SUPPLIED MATERIAL section start

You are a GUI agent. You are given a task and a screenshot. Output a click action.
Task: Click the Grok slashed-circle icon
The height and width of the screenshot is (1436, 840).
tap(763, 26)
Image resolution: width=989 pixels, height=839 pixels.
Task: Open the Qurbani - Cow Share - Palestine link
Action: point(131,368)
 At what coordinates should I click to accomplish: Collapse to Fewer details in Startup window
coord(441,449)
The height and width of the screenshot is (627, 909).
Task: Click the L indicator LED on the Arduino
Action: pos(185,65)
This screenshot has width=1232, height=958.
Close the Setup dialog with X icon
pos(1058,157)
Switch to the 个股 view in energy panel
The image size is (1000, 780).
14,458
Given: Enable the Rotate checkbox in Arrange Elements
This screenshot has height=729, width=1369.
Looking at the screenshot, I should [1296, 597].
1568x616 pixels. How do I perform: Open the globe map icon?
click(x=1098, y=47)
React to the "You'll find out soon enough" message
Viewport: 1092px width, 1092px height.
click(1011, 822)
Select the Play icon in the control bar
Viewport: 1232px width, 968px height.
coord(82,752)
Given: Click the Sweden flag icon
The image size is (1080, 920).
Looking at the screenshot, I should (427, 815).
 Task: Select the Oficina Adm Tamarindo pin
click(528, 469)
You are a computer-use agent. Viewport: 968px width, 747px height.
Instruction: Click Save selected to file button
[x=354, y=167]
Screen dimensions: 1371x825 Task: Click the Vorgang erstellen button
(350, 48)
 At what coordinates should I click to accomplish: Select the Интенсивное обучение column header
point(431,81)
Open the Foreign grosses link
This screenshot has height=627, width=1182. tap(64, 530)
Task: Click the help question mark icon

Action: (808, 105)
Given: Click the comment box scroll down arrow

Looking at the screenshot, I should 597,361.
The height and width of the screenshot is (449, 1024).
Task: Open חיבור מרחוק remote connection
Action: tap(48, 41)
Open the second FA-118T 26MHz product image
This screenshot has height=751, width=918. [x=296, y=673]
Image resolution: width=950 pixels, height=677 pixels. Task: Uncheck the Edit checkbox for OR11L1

SUPPLIED MATERIAL section end

Using the entries above, return each line that includes the word "agent".

# WRITTEN ANSWER
You are a GUI agent. You are given a task and a screenshot. Output a click action.
You are a computer-use agent. Viewport: 968px width, 747px height.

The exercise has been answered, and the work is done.